Employment Rights Act 2025: What HR professionals and employers need to do now
- Sarah Jo Loveday
- 7 days ago
- 3 min read
The Employment Rights Act 2025 represents one of the most significant reforms to UK employment law in a generation. While many of the changes will be implemented in phases between 2026 and 2027, employers should already be reviewing policies, contracts, and management practices to ensure compliance and reduce future risk.
For HR professionals, the Act presents both challenges and opportunities. Organisations that prepare early will be better positioned to manage employee relations, attract talent, and avoid costly employment disputes.
Key changes employers need to know
1. Expanded day-one employment rights
One of the most notable developments is the extension of several employment rights from the first day of employment. From April 2026, employees gain immediate entitlement to paternity leave and unpaid parental leave, removing previous qualifying periods. Statutory Sick Pay (SSP) also becomes available from day one of sickness absence.
For employers, this means onboarding processes, employee handbooks, and leave policies must be updated to reflect these enhanced rights.
2. Statutory Sick Pay reform
The reforms significantly widen access to SSP. The lower earnings threshold is removed, and employees no longer need to wait until the fourth day of sickness before becoming eligible. This change is expected to extend SSP coverage to millions of workers who were previously excluded.
HR teams should review absence management procedures and ensure managers understand the new entitlement framework.
3. Changes to unfair dismissal protection
Although the original proposal for day-one unfair dismissal protection did not become law, the qualifying period is expected to reduce from two years to six months from January 2027. This is still a substantial shift that will increase legal exposure for employers during the early stages of employment.
Employers should strengthen recruitment processes, probationary reviews, and performance management procedures to ensure decisions are well documented and legally defensible.
4. Greater protection for workers on variable hours
The legislation aims to tackle insecure work by introducing rights for workers on zero-hours and low-hours contracts. Planned measures include rights to contracts that better reflect actual working patterns, reasonable notice of shifts, and compensation for late cancellations. Agency workers are also expected to benefit from similar protections.

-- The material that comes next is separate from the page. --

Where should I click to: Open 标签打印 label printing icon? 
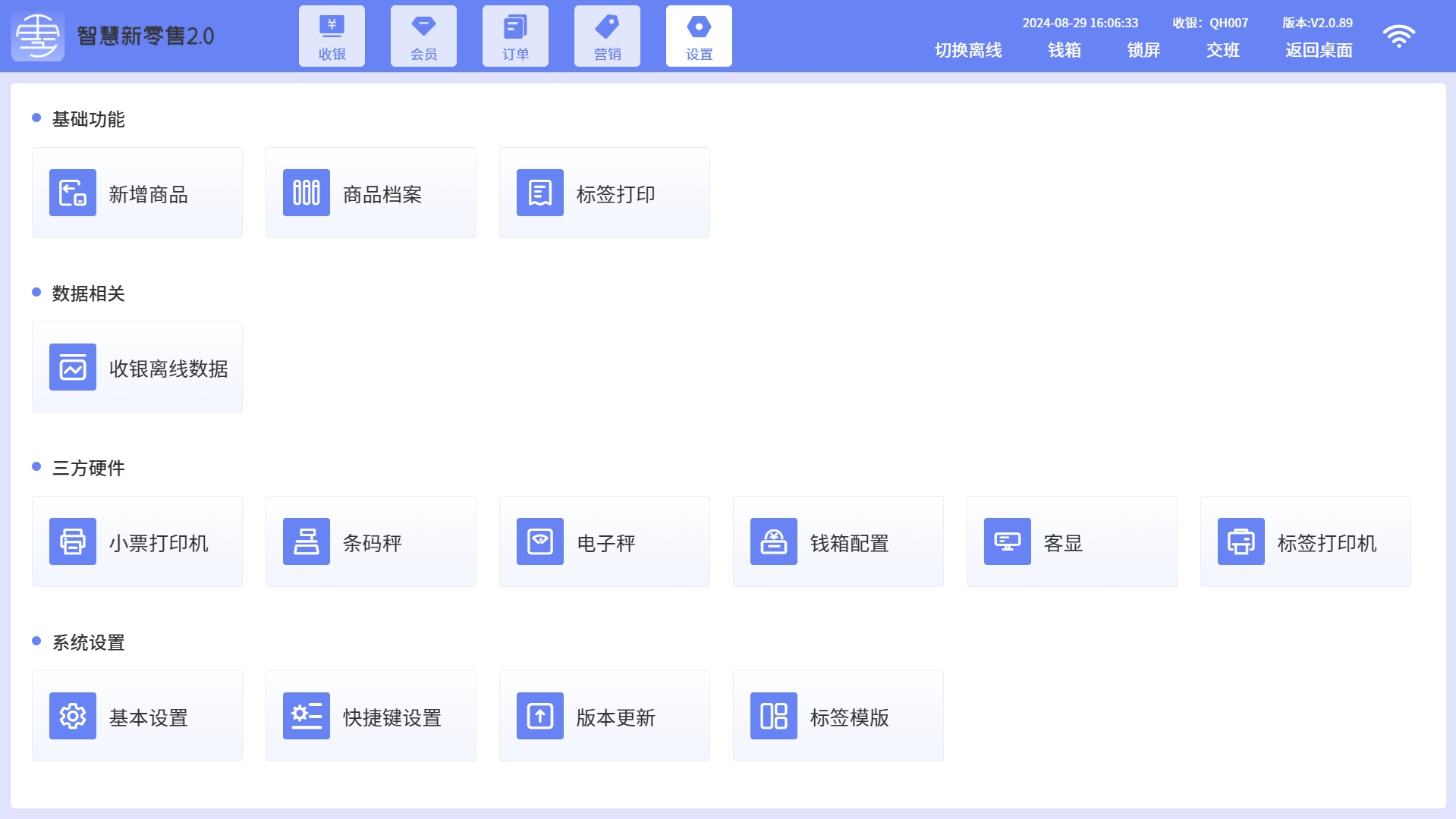(x=540, y=193)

Businesses operating in retail, hospitality, healthcare, and logistics should begin assessing workforce models and scheduling practices now.

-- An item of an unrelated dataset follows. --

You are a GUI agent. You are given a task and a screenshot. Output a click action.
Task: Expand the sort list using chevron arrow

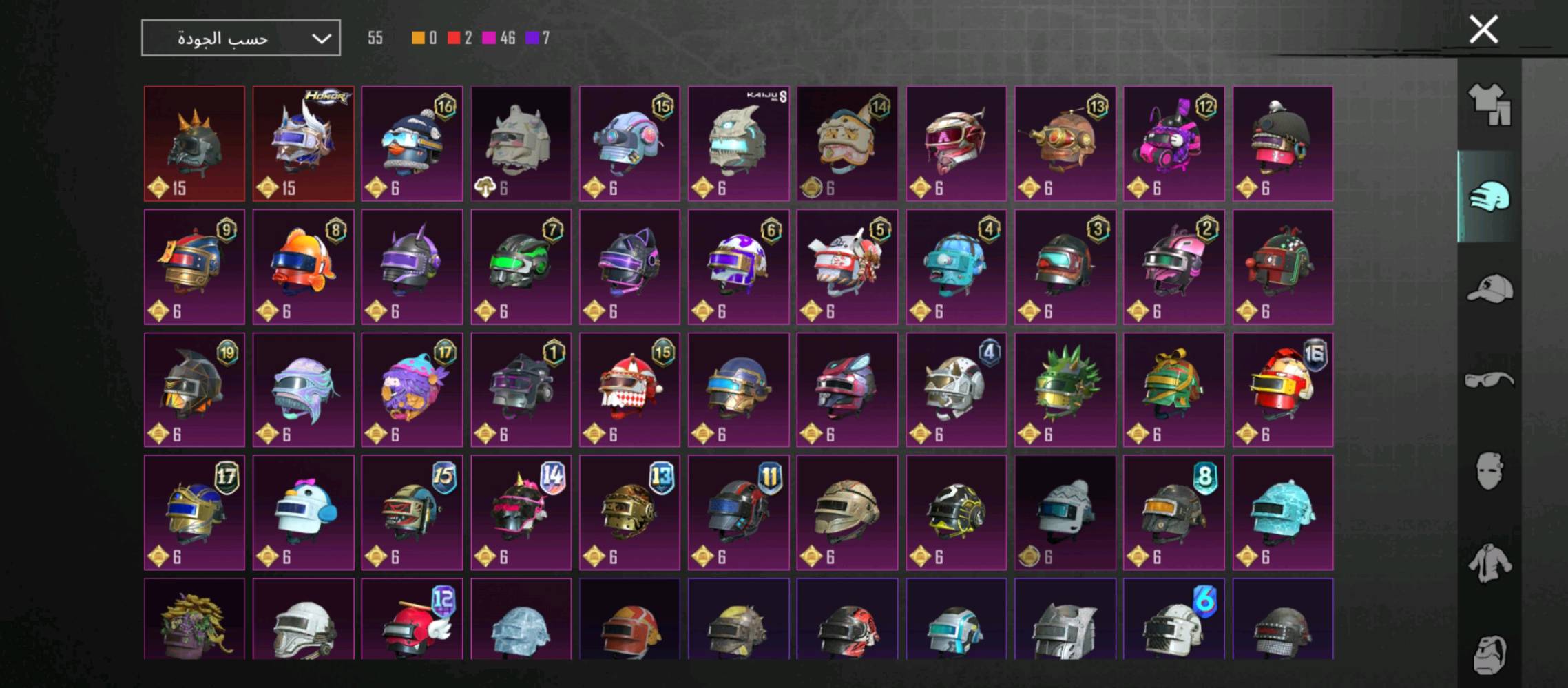coord(321,39)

5. Enhanced workplace protection and enforcement
The Act strengthens worker protections through new enforcement mechanisms, including the establishment of a Fair Work Agency. The agency will have powers to enforce employment rights and improve compliance across workplaces. Additional protections relating to harassment and whistleblowing are also being introduced.
This reinforces the importance of robust policies, management training, and a positive workplace culture.
What should employers do now?
The phased implementation timetable provides organisations with an opportunity to prepare strategically rather than reactively.
HR leaders should consider the following priorities:
Review employment contracts and policies.
Audit absence management procedures.
Strengthen probation and performance management processes.
Assess the use of zero-hours and casual worker arrangements.
Update family leave policies.
Deliver manager training on the upcoming changes.
Conduct a compliance review to identify potential risks before implementation dates arrive.
The strategic HR opportunity
While compliance will naturally be a focus, the Employment Rights Act 2025 is about more than legal obligations. It reflects a broader shift towards greater job security, employee wellbeing, and workplace fairness.
Forward-thinking employers can use these reforms as an opportunity to enhance employee experience, strengthen employer branding, and build more resilient workplace cultures. Organisations that embrace the spirit of the legislation—not simply its minimum requirements—are likely to see benefits in recruitment, retention, and engagement.
For HR professionals, the message is clear: preparation starts now. The employers that begin reviewing their people practices today will be best placed to navigate the most significant employment law reforms of the decade.